Warning signs of a resident with academic difficulty may include defensiveness, unwillingness to precept patients, low in-service exam score, and minimal participation in rounds. Warning signs of a resident with professionalism problems may include hostility, conflicts with patients or staff, overconfidence, disorganization, tardiness, and unexcused absences. Choosing applicants wisely based on their United States Medical Licensing Examination (USMLE)/Comprehensive Osteopathic Medical Licensing Examination (COMLEX) scores, social interactions with current residents, interview skills, and interactions with the program coordinator are important steps in selecting residents who are likely to succeed. If the program has a behavioral health faculty member, he or she should also be involved in the interview process to pick up on subtle signs of professionalism problems.

Having a streamlined approach for identifying and remediating a resident in difficulty and having clear written standards can ease the process. Standards should be outlined for the program, for the year of training, and for each individual rotation. The evaluation system needs to be clearly defined, comprehensive, and tied to the outlined program standards. It should be designed and mapped to ACGME milestones and competencies.

For the past 5 months, our program has instituted the below sequence for managing residents in difficulty. This streamlined approach has allowed us to navigate the remediation process with the residents in an efficient manner.

When a problem and or trend is observed, a discussion with the resident needs to ensue. This discussion should be held in private and be done by the resident’s faculty advisor. The issue should be described with details and specific examples. The tone of the conversation should be that of an open dialogue and nonaccusatory. Getting the resident’s viewpoint on the issue can help assess his or her understanding and insight. Referring the resident to the program’s Resident Academic and Professionalism Committee (RAPC) can help explore and address the issues related to the academic performance and/or professionalism behaviors using a balanced team approach. Appropriate documentation of the issues at hand by the program is important. A paper trail documenting the concerns and remedial action is critical for the program in the event that formal remediation or probation is warranted.
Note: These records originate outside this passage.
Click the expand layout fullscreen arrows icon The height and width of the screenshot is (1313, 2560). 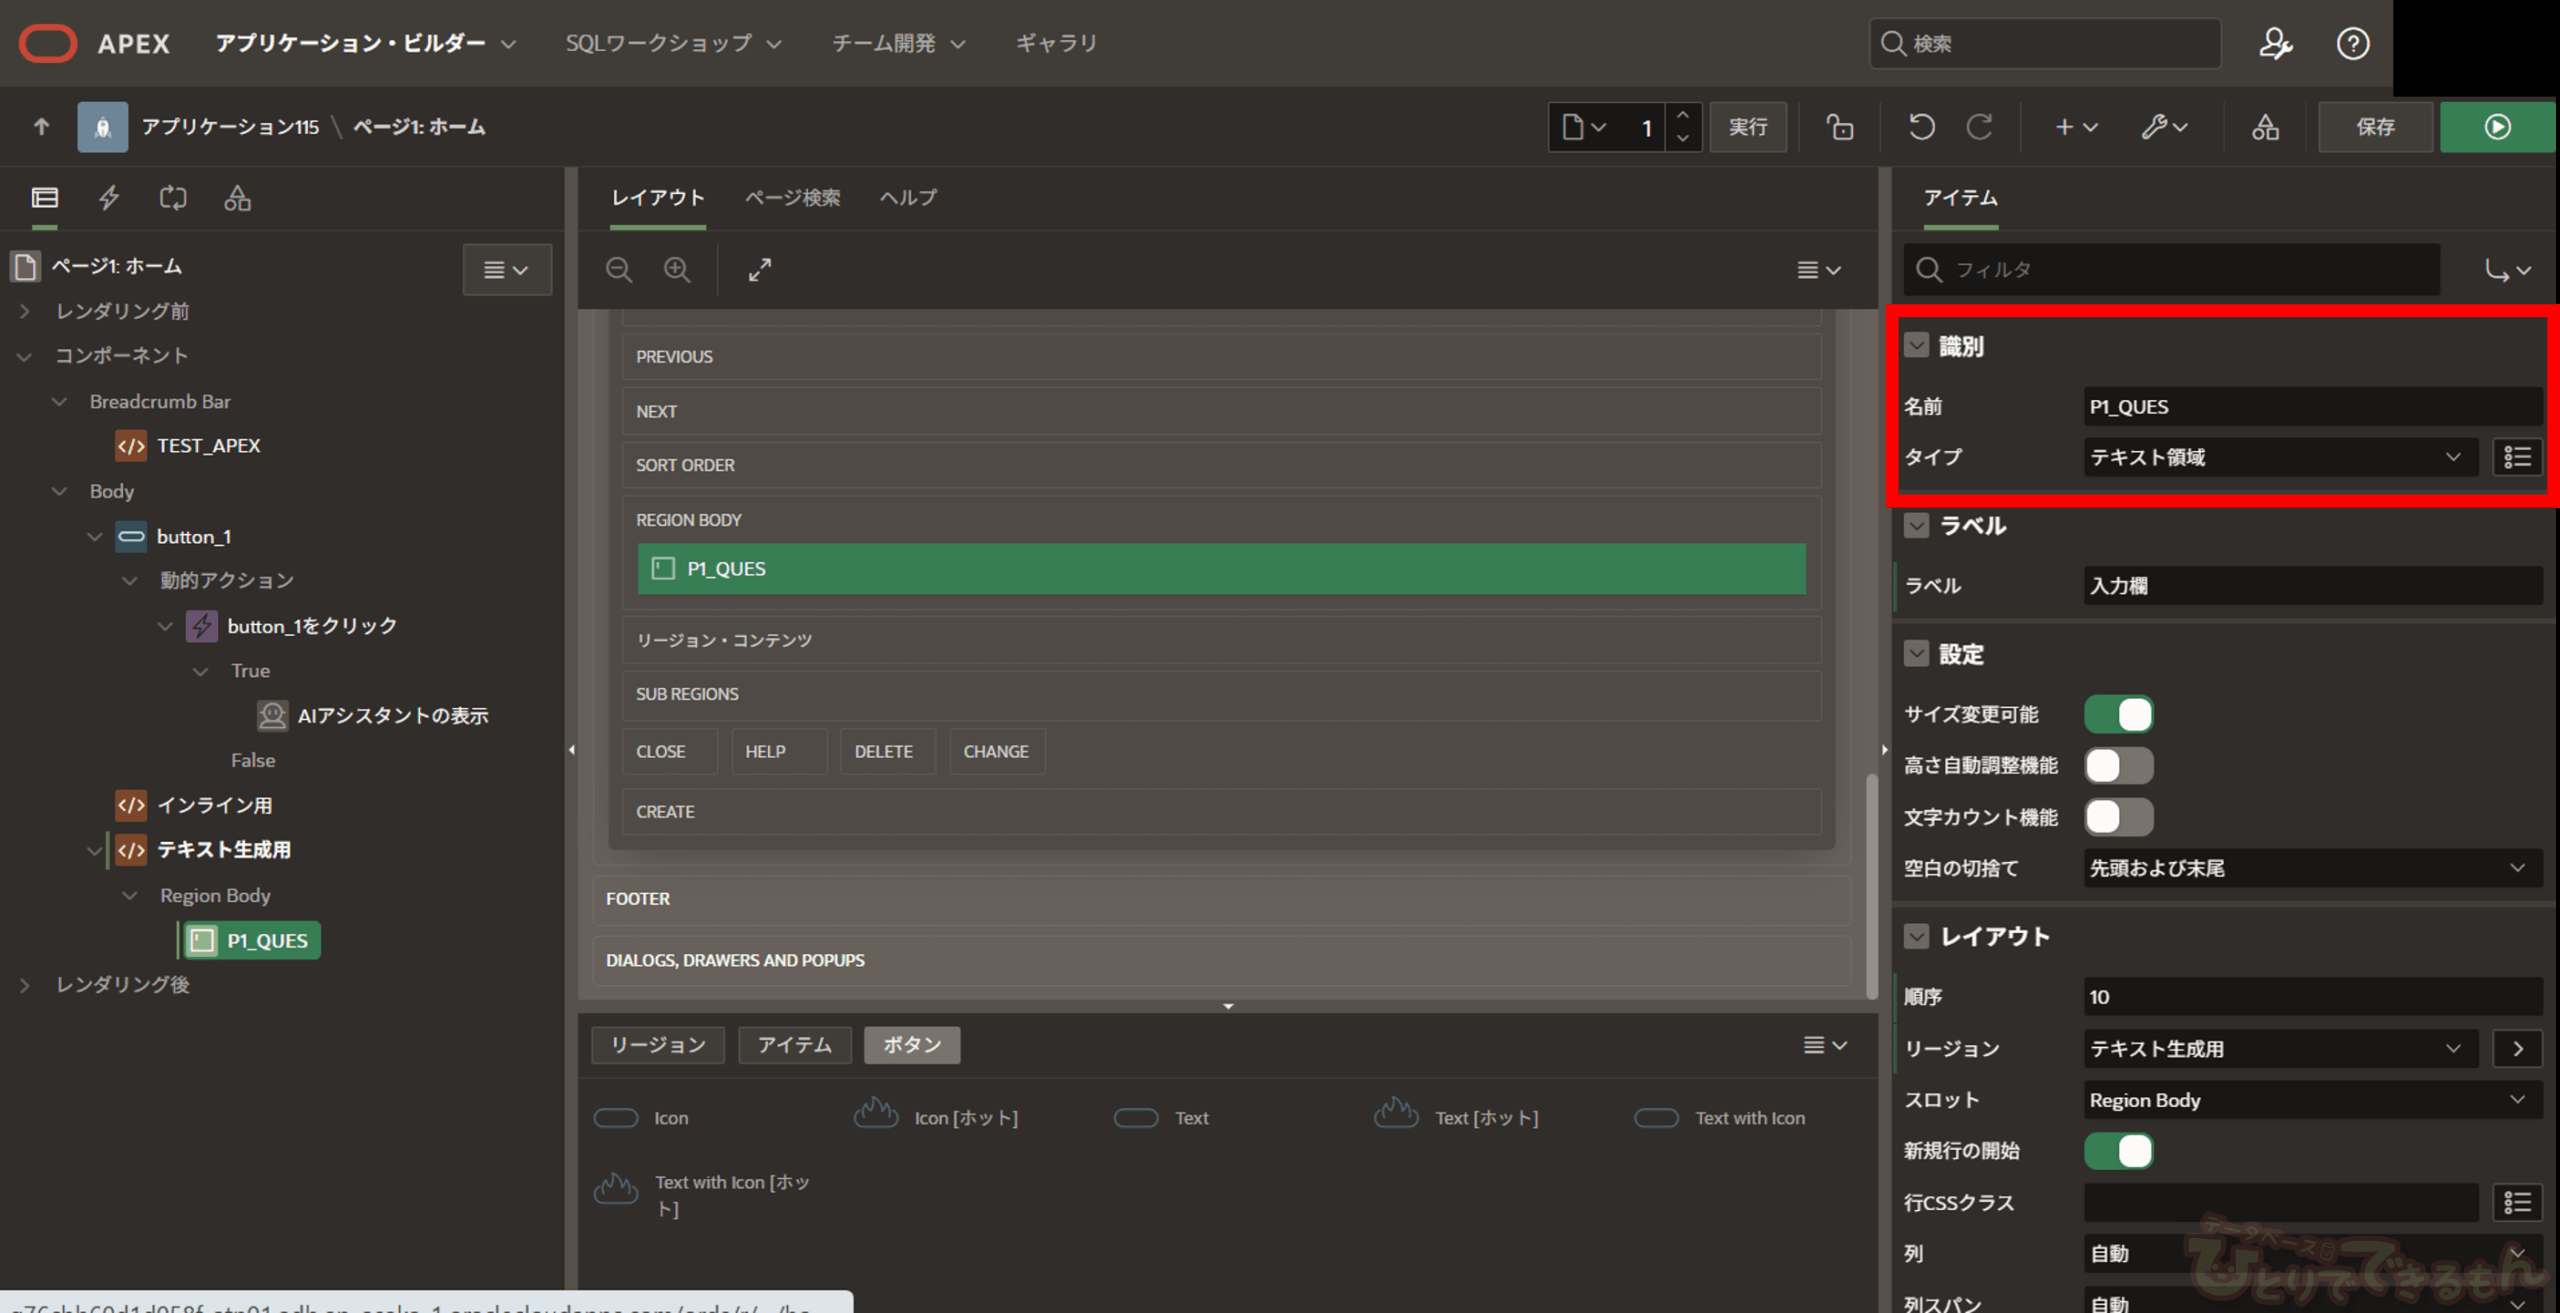760,269
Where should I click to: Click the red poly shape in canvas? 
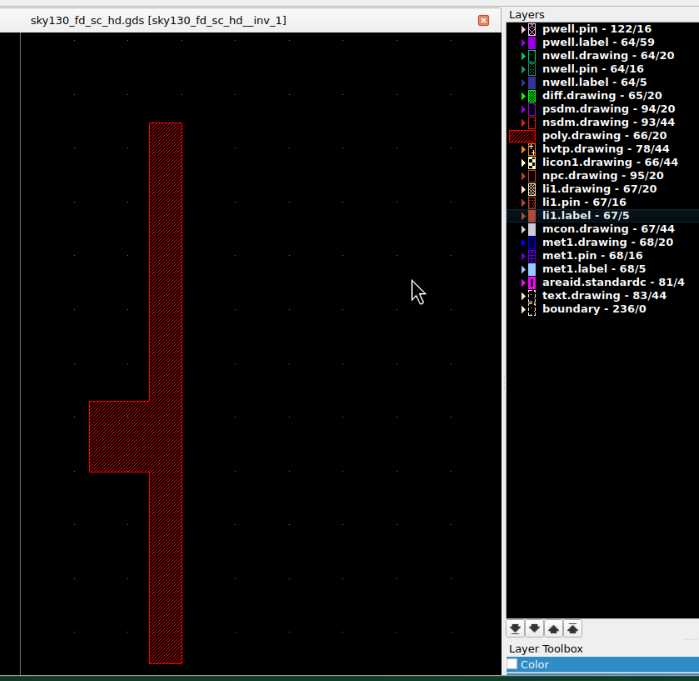[166, 300]
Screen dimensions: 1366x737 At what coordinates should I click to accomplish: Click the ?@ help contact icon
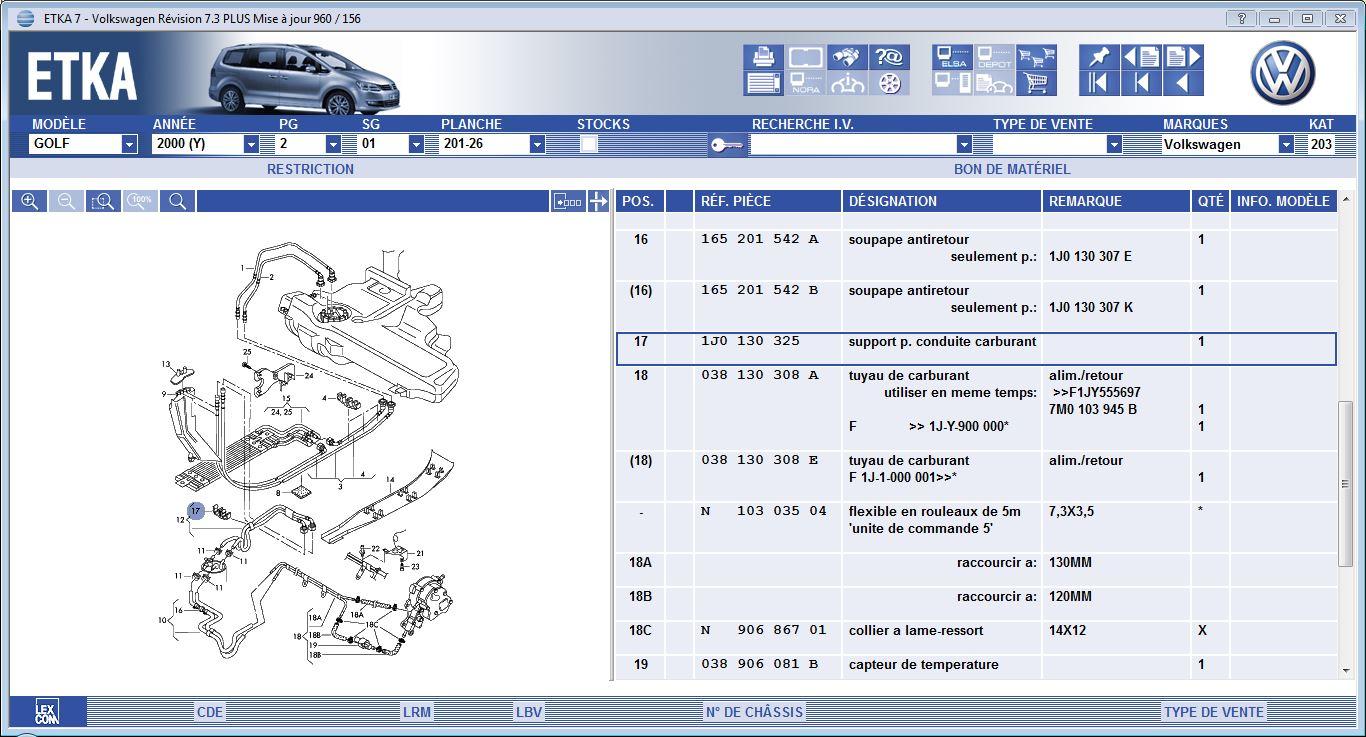coord(889,58)

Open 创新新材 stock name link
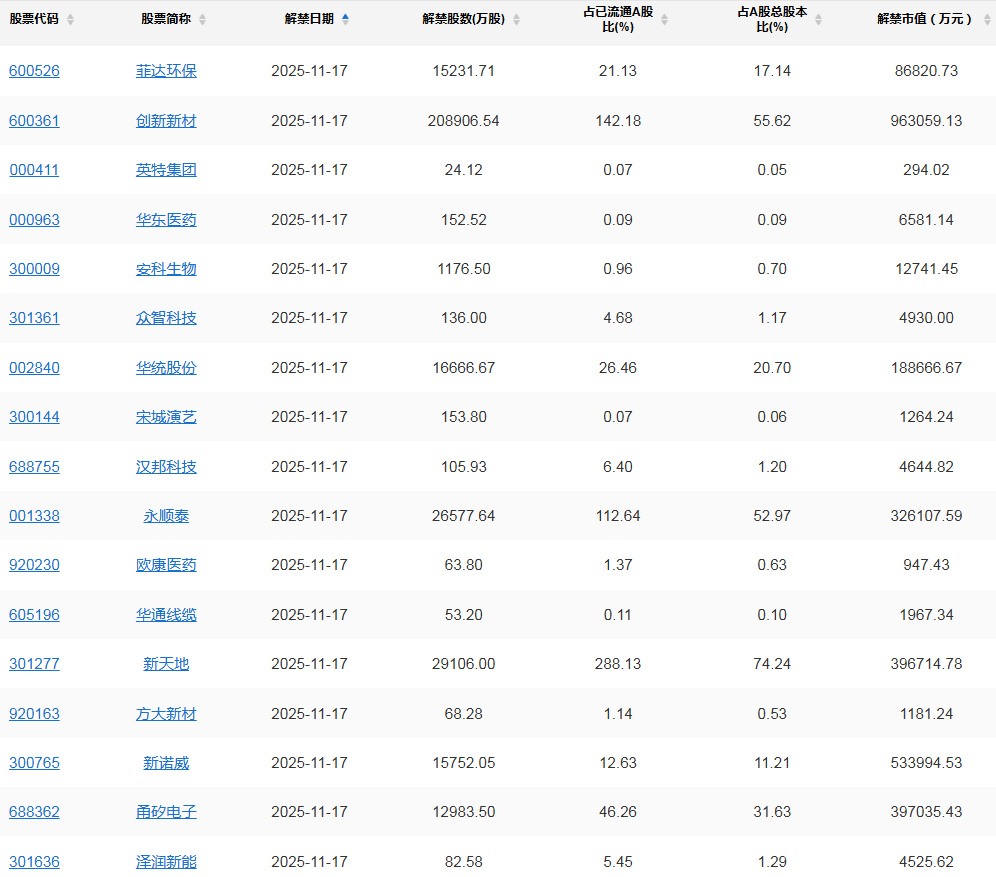pos(166,121)
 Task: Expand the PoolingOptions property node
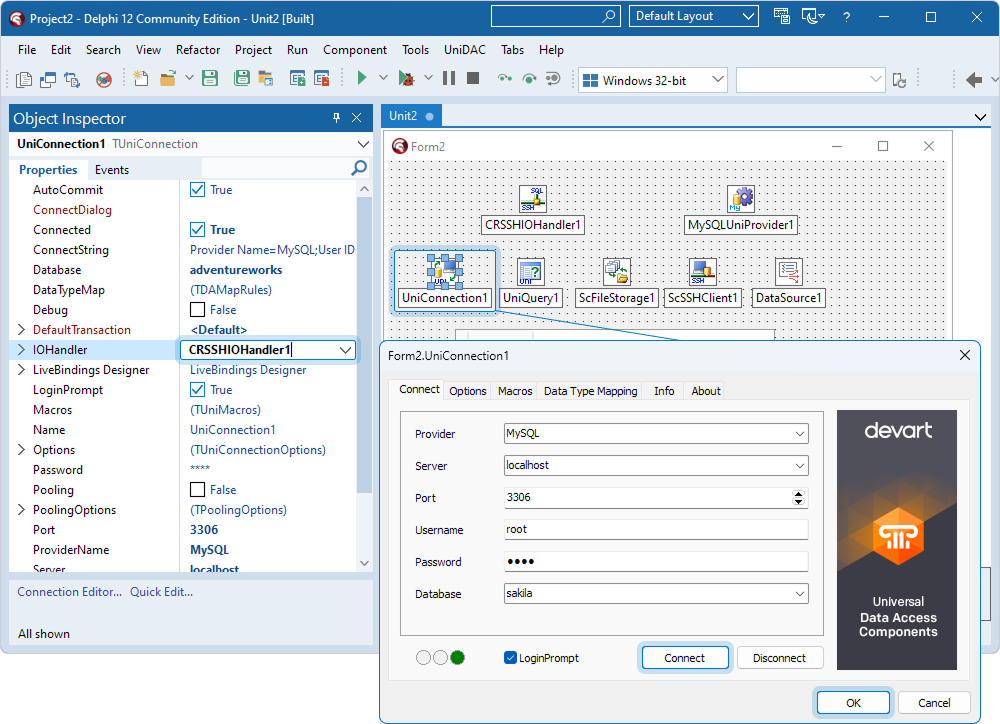pyautogui.click(x=22, y=510)
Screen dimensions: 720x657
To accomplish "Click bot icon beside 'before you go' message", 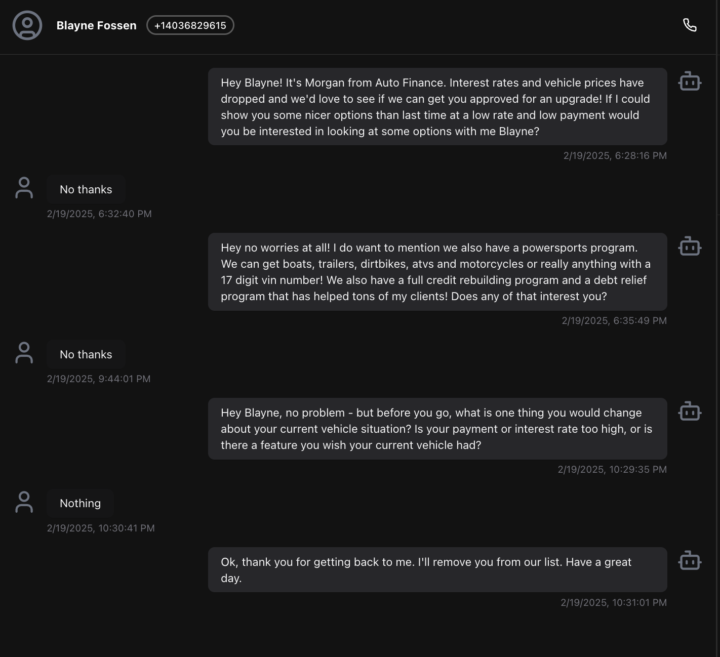I will click(x=689, y=411).
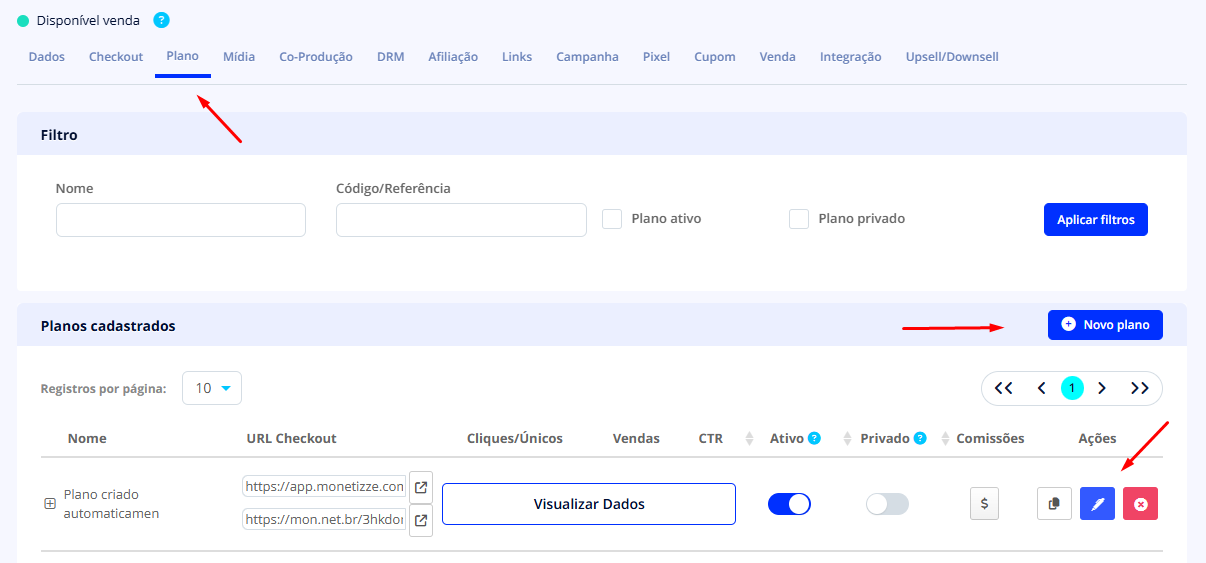Open the Registros por página dropdown

pos(212,388)
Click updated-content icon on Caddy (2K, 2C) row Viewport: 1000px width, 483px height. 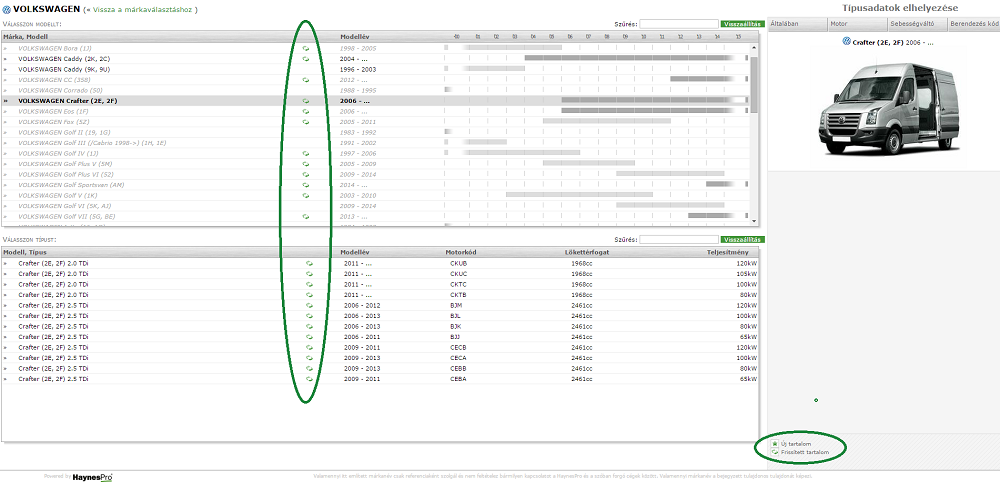tap(305, 59)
When a resident has been identified as “in difficulty,” it is important to intervene early and set expectations. Design an individualized learning plan (ILP) with the active input of the resident. Define expectations regarding the specific concern, including who will be involved, what will happen, and when the resident will be reevaluated. Addressing academic issues may include increased observation, independent study, procedural training courses, and supplemental testing. Addressing professionalism issues may include alternative schedules, counseling, referral to the employee assistance program, and approved leave of absence if indicated.

By outlining a clear path for the resident to follow to achieve success, the stress for both the faculty team and the resident is lessened.